Yep, another “hey I’m still here” post!

For the past several months, all my creative juices have gone into creating this:

Tiny human

The tiny human, not the blanket.

I swear, I haven’t been able to write damn near anything while the baby was incubating. It really is as if every ounce of creative energy in my body was focused on making her little cells divide instead of making words come out my fingertips. But after a truly Sisyphean labor (which I may blog about at some point, without too much graphic detail), her journey from “tiny bundle of cells” to “independently breathing human being” is complete, so hopefully I can get the words out of my fingers again.

Don’t worry, this won’t become one of those dreaded “mommyblogs”* — I’ll still be posting about coffee-related stuff, mixed in with random personal stuff as it strikes my fancy. I have trouble remembering to use this blog for mundane personal posts, the way I used to use LiveJournal, but I’m working on that. You can see in the “Crap I’ve said lately” section in the sidebar, I still tweet random useless thoughts at random hours.

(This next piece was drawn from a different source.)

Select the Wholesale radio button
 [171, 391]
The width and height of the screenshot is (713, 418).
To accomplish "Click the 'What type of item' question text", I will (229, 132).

Posts currently brewing in my head include: the (in)famous Pumpkin Spice Latte, the Salted Caramel Hot Chocolate, bits and bobs on the new audio show I’m working on (stalled out during the great Babyfication process), and possibly the story of the Sisyphean labor. I might also copy some of my favorite posts over from LiveJournal. Any other requests, loyal readers**?

* Gotta say, I don’t like the derision usually aimed at “mommyblogs”. People should blog about what interests them, and for many women (and men!) that’s their children. I don’t see anywhere near as much internet scorn directed at, say, car blogs or movie blogs. That said, my kid will not be the main focus of this blog.